The symptoms associated with Morgellons disease are alarming: skin lesions, colored threads of unknown origin under the skin, intense itching, reports of worms crawling out of eyeballs. Thousands claim to be sufferers of the condition, while most doctors dismiss Morgellons as a delusion.
One thing everyone can agree on is that those who claim to have Morgellons disease are suffering. The question is: From what?
The Centers for Disease Control and Prevention announced plans last week to learn more about Morgellons through a study with health care provider Kaiser Permanente in California, an area where many Morgellons sufferers are clustered.

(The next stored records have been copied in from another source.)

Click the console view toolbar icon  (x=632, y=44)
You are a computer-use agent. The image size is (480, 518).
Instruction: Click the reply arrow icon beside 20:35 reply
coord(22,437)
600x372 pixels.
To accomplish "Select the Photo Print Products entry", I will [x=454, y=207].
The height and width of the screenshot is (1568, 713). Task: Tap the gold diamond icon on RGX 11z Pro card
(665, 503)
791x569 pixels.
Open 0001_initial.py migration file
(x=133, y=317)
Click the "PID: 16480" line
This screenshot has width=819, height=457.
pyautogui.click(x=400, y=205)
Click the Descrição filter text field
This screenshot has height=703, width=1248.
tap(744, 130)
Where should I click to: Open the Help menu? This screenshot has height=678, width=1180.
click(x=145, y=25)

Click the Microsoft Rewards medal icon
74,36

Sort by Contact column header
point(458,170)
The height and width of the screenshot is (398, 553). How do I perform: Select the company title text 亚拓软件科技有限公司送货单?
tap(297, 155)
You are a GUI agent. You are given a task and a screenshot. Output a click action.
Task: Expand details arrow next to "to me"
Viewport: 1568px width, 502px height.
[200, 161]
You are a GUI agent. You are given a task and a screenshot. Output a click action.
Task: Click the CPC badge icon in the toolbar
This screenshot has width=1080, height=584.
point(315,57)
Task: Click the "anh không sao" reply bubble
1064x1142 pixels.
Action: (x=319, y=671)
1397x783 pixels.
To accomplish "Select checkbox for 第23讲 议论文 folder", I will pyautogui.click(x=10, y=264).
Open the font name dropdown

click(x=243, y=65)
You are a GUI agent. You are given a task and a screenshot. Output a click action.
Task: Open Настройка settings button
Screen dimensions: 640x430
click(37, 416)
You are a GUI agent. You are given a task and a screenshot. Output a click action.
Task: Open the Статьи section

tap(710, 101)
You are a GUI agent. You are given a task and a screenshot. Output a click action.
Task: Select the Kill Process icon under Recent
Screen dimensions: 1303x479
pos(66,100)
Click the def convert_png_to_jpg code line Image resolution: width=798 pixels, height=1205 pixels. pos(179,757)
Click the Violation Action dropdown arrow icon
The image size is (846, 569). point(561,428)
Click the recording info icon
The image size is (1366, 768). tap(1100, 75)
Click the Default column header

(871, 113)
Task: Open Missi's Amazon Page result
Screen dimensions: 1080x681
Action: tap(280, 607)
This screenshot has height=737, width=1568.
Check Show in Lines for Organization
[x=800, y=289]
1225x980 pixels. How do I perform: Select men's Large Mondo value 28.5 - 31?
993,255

"Our position is to be, quite frankly, open minded and objective. We're approaching this as we would approach any other investigation of an unknown or unexplained condition," said Dr. Michele Pearson, lead investigator of the CDC study. "We want to take a scientifically rigorous approach to try and figure this out."
After finding no satisfactory diagnosis for strange lesions on her son's face, Mary Leitao discovered strange fibers in the lesions. Dismissed by doctors, she found references to a disease called Morgellons in the 16th and 17th centuries that counted "harsh hairs" among its symptoms. She started a Web site seeking fellow sufferers, and to date more than 11,000 families have registered.
That there is so much self-diagnosis of Morgellons contributes to the skeptical attitude most doctors take toward the condition. Sufferers bringing in fibers as physical evidence doesn't help.
"When you go to medical school, you are trained that if somebody comes into your office ... if somebody brings you a Ziploc baggie full of stuff, it's called the Ziploc baggie sign, and ... you're crazy," says Washington Post reporter Brigid Schulte, who has been following the Morgellons phenomenon.
Pearson says the CDC study, in addition to addressing the nature of the "unexplained dermopathy," has other aims.
"One thing we've heard quite clearly from people affected with this condition is that they often go see a provider, [and] the provider has never heard of this condition ... so one thing we hope to do is raise awareness that this does exist."